Dans la troisième ville manufacturière de l’Alsace, à Bischwiller, située tout-à-fait au nord de la province, dans le département du Bas-Rhin, l’organisation de l’industrie locale se rapproche bien plus du régime de Mulhouse que de celui de Sainte-Marie. Tous les ouvriers travaillent en atelier, sans y former toutefois des agglomérations de plus de deux ou trois cents individus. Une seule fabrication existe sur cette place, celle des draps, qui s’est heureusement transformée depuis environ quinze ans. De cette industrie dépend aujourd’hui le sort de quatre à cinq mille ouvriers.

Il n’y a pas en Alsace une autre localité où la classe laborieuse s’appartienne autant à elle-même. Le tissage de la laine se faisant à la main, les ouvriers ne sont pas tenus sous la continuelle dépendance d’un appareil à vapeur. De plus, dans une petite ville isolée et naturellement paisible, les règlemens de police ne sont ni très multipliés ni très sévères.

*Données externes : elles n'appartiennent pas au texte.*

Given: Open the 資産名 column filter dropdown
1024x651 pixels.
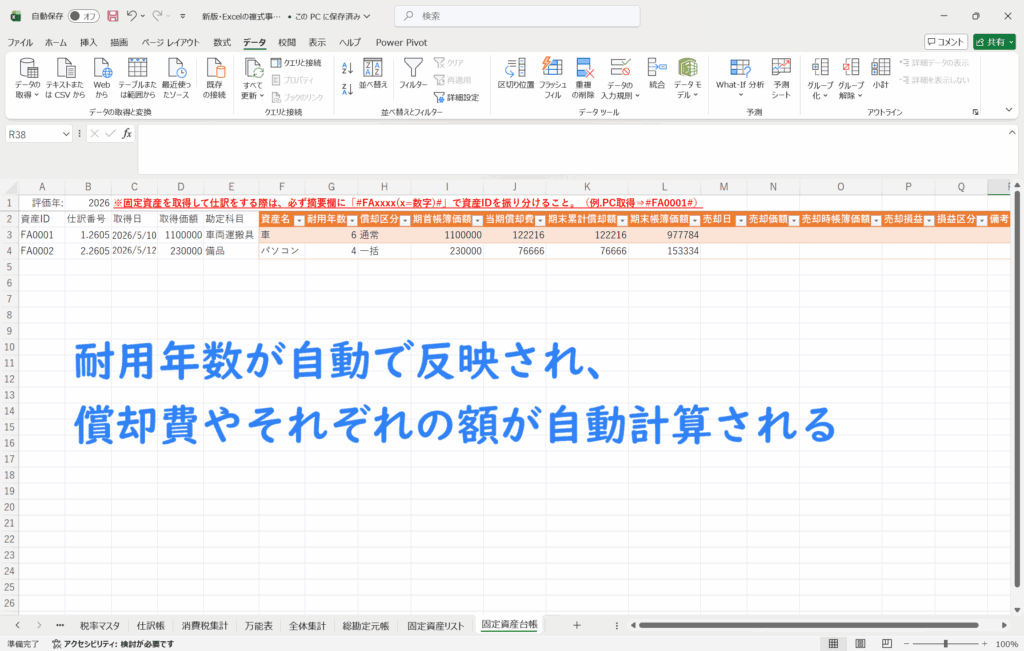Looking at the screenshot, I should point(297,219).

Enfin, cette fabrique s’étant accrue sans qu’il s’y formât de ces vastes établissemens où il est indispensable d’introduire une discipline rigoureuse, les manufacturiers laissent une grande liberté aux hommes qu’ils emploient. Tandis qu’ailleurs il était interdit d’apporter des journaux dans les établissemens industriels, — à Bischwiller il n’était pas rare jusqu’à ces derniers temps de voir, pendant les heures de repos, les ouvriers réunis en groupe écouter la lecture d’une feuille publique que l’un d’eux faisait à haute voix. Malgré leur goût pour l’indépendance, ces travailleurs ont senti plus d’une fois le besoin d’une main étrangère qui les soutînt et les aidât. Singulière circonstance dans le mouvement des esprits ! S’abstenir, telle paraît être la tendance préférée des patrons ; rechercher l’intervention des chefs, tel a été au contraire, dans diverses occasions, le penchant visible des ouvriers. Dans une ou deux maisons, ces derniers pensèrent, il y a quelques années, qu’ils auraient intérêt à s’entendre pour acheter en commun divers objets d’une consommation quotidienne, notamment pour fonder une boulangerie. Un fabricant fut sollicité de prendre en main cette affaire ; mais, instruit par quelques tentatives antérieures qui avaient échoué, il repoussa nettement la proposition : « Je vous ferai, dit-il à ses ouvriers, les premières avances pour vos achats ; si vous croyez avoir besoin de mes avis, je les tiens volontiers à votre disposition, mais nommez vous-mêmes vos délégués, établissez vos comptes, et réglez tout à votre guise. » La boulangerie ainsi constituée n’a pas mal réussi, et le chef d’établissement n’a pas été exposé à ces soupçons qui viennent parfois décourager la bienveillance la mieux résolue.